● TASK TO CARRY OUT: An exact copy of every record is needed, with the pictures left out.

Collected data:
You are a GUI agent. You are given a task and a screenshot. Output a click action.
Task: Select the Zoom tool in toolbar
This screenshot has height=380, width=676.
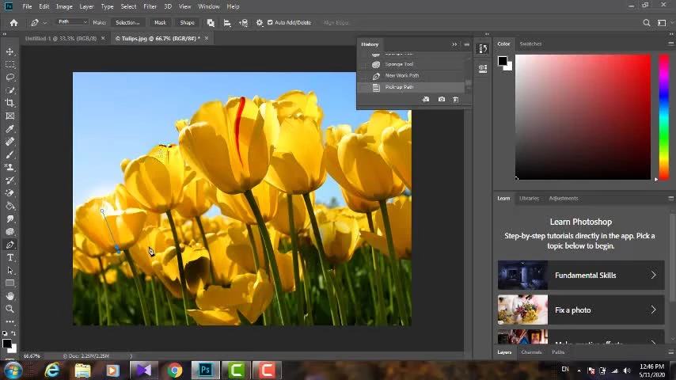10,309
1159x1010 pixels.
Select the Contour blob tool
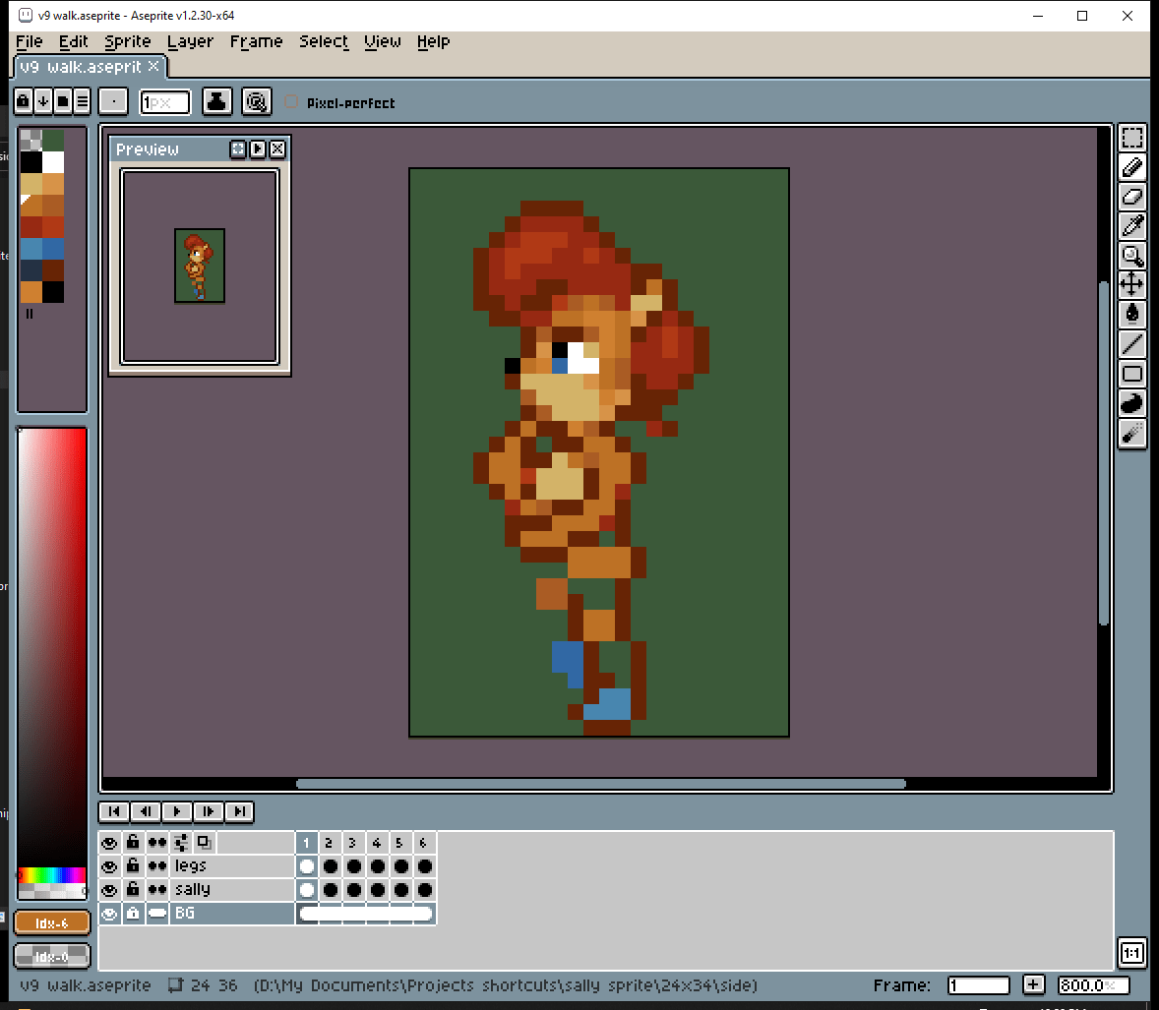tap(1132, 403)
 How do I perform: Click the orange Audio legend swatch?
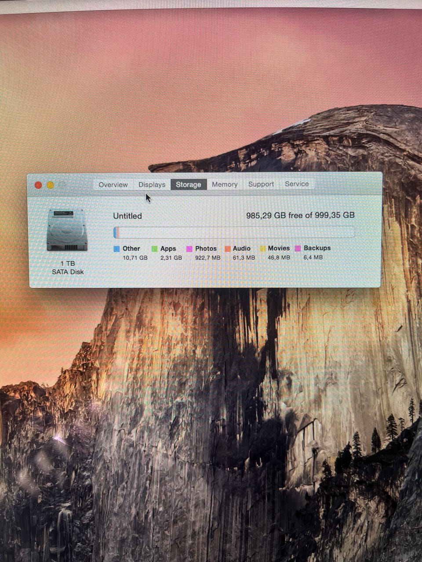227,249
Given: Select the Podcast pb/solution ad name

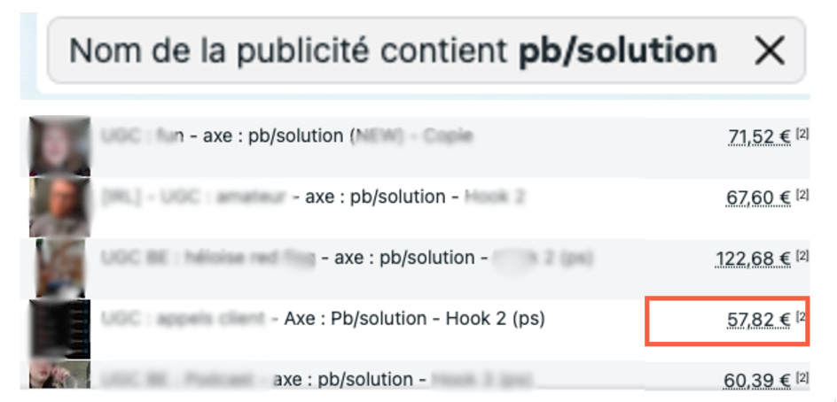Looking at the screenshot, I should click(317, 380).
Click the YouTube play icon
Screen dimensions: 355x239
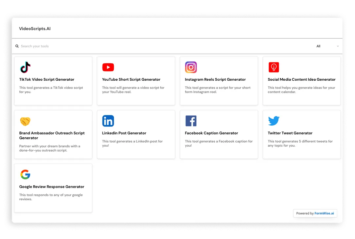pos(108,67)
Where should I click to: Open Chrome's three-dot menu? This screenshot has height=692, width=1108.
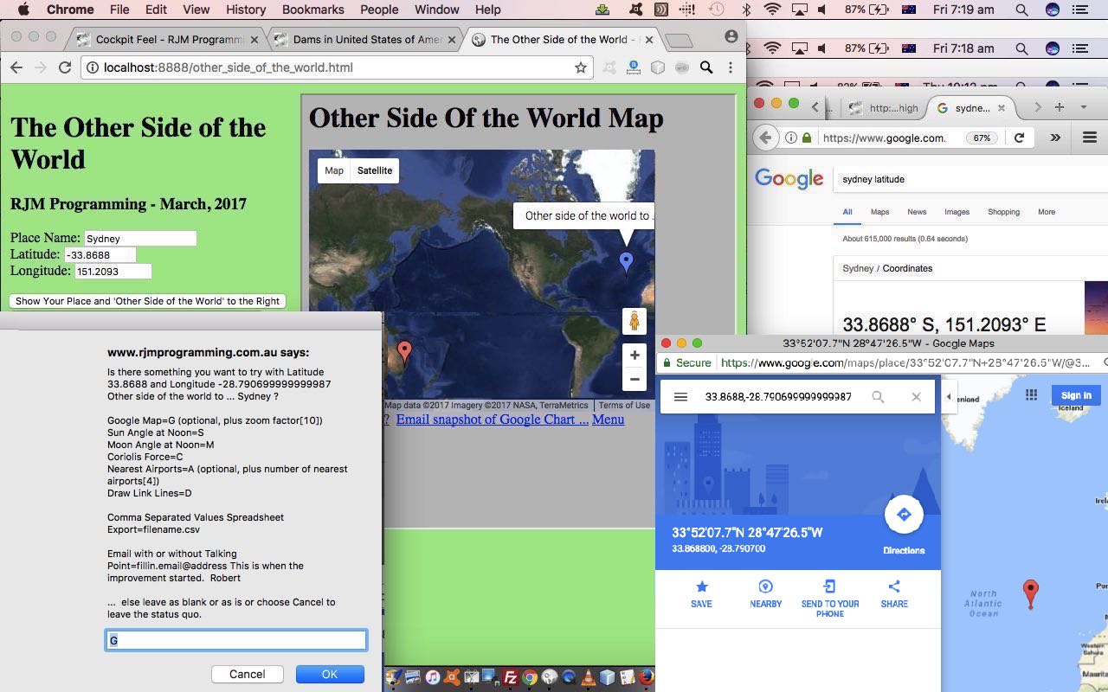click(x=731, y=67)
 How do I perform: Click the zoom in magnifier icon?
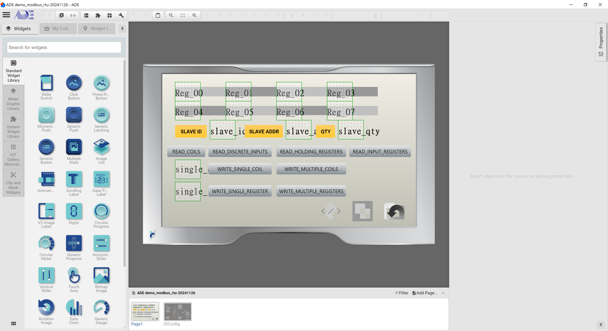(194, 15)
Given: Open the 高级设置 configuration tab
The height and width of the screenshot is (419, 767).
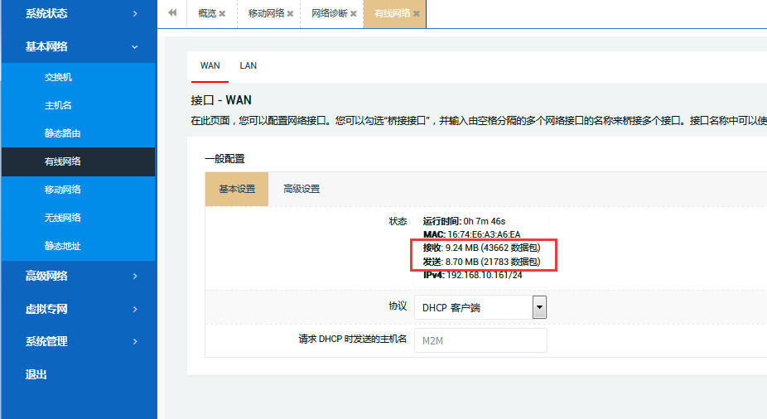Looking at the screenshot, I should (x=301, y=189).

● OUTPUT OF THE TASK:
You are a GUI agent. You are given a task and a screenshot. Output a click action.
Task: Select the Zoom tool in toolbar
This screenshot has height=380, width=676.
10,309
1159x1010 pixels.
Select the Contour blob tool
tap(1132, 403)
 How do I perform: Click the orange Audio legend swatch?
227,249
Given: Select the Podcast pb/solution ad name

Looking at the screenshot, I should click(317, 380).
Click the YouTube play icon
Screen dimensions: 355x239
pos(108,67)
Where should I click to: Open Chrome's three-dot menu? This screenshot has height=692, width=1108.
click(x=731, y=67)
 How do I perform: Click the zoom in magnifier icon?
(194, 15)
Given: Open the 高级设置 configuration tab
The height and width of the screenshot is (419, 767).
Looking at the screenshot, I should (x=301, y=189).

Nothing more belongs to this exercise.